Saved data entries:
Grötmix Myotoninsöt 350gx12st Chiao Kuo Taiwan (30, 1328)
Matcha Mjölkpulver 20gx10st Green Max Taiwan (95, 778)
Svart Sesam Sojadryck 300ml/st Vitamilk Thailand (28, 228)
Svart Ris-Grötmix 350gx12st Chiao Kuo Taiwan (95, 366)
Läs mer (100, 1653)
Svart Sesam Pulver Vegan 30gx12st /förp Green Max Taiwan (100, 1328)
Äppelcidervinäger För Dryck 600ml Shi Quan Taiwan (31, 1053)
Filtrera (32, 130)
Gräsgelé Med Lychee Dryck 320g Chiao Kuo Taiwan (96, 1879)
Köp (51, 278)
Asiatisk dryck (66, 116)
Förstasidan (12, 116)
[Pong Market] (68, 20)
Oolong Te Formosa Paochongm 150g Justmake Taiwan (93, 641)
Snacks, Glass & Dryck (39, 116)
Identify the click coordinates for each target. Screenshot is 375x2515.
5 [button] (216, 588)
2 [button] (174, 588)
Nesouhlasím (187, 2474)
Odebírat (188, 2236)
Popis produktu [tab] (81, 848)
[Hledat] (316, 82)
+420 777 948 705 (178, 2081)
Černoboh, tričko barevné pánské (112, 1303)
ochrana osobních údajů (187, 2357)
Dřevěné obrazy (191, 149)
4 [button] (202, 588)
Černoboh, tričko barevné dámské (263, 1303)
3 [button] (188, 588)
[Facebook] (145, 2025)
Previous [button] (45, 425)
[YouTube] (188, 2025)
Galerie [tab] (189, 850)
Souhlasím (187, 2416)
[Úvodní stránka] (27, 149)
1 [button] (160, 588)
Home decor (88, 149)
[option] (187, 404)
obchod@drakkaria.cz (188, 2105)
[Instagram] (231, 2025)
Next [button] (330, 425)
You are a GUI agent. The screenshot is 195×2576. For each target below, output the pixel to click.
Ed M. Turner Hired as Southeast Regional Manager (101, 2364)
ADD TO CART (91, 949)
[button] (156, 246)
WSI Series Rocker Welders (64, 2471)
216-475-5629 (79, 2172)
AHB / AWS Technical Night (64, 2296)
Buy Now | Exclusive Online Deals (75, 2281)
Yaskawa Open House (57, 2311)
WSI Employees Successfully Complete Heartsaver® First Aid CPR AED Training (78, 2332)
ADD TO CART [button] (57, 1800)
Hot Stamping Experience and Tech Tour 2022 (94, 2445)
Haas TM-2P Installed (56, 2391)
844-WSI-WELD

▶ [WHAT IS EXPECTED]:
Repeat all of the data shown above, exactly as it appears.

▶ [RESPONSE AREA]:
Grötmix Myotoninsöt 350gx12st Chiao Kuo Taiwan (30, 1328)
Matcha Mjölkpulver 20gx10st Green Max Taiwan (95, 778)
Svart Sesam Sojadryck 300ml/st Vitamilk Thailand (28, 228)
Svart Ris-Grötmix 350gx12st Chiao Kuo Taiwan (95, 366)
Läs mer (100, 1653)
Svart Sesam Pulver Vegan 30gx12st /förp Green Max Taiwan (100, 1328)
Äppelcidervinäger För Dryck 600ml Shi Quan Taiwan (31, 1053)
Filtrera (32, 130)
Gräsgelé Med Lychee Dryck 320g Chiao Kuo Taiwan (96, 1879)
Köp (51, 278)
Asiatisk dryck (66, 116)
Förstasidan (12, 116)
[Pong Market] (68, 20)
Oolong Te Formosa Paochongm 150g Justmake Taiwan (93, 641)
Snacks, Glass & Dryck (39, 116)
Identify the click coordinates for each target. Screenshot is 375x2515.
5 [button] (216, 588)
2 [button] (174, 588)
Nesouhlasím (187, 2474)
Odebírat (188, 2236)
Popis produktu [tab] (81, 848)
[Hledat] (316, 82)
+420 777 948 705 (178, 2081)
Černoboh, tričko barevné pánské (112, 1303)
ochrana osobních údajů (187, 2357)
Dřevěné obrazy (191, 149)
4 [button] (202, 588)
Černoboh, tričko barevné dámské (263, 1303)
3 [button] (188, 588)
[Facebook] (145, 2025)
Previous [button] (45, 425)
[YouTube] (188, 2025)
Galerie [tab] (189, 850)
Souhlasím (187, 2416)
[Úvodní stránka] (27, 149)
1 [button] (160, 588)
Home decor (88, 149)
[option] (187, 404)
obchod@drakkaria.cz (188, 2105)
[Instagram] (231, 2025)
Next [button] (330, 425)
You are a GUI agent. The screenshot is 195×2576. For each target below, output the pixel to click.
Ed M. Turner Hired as Southeast Regional Manager (101, 2364)
ADD TO CART (91, 949)
[button] (156, 246)
WSI Series Rocker Welders (64, 2471)
216-475-5629 (79, 2172)
AHB / AWS Technical Night (64, 2296)
Buy Now | Exclusive Online Deals (75, 2281)
Yaskawa Open House (57, 2311)
WSI Employees Successfully Complete Heartsaver® First Aid CPR AED Training (78, 2332)
ADD TO CART [button] (57, 1800)
Hot Stamping Experience and Tech Tour 2022 (94, 2445)
Haas TM-2P Installed (56, 2391)
844-WSI-WELD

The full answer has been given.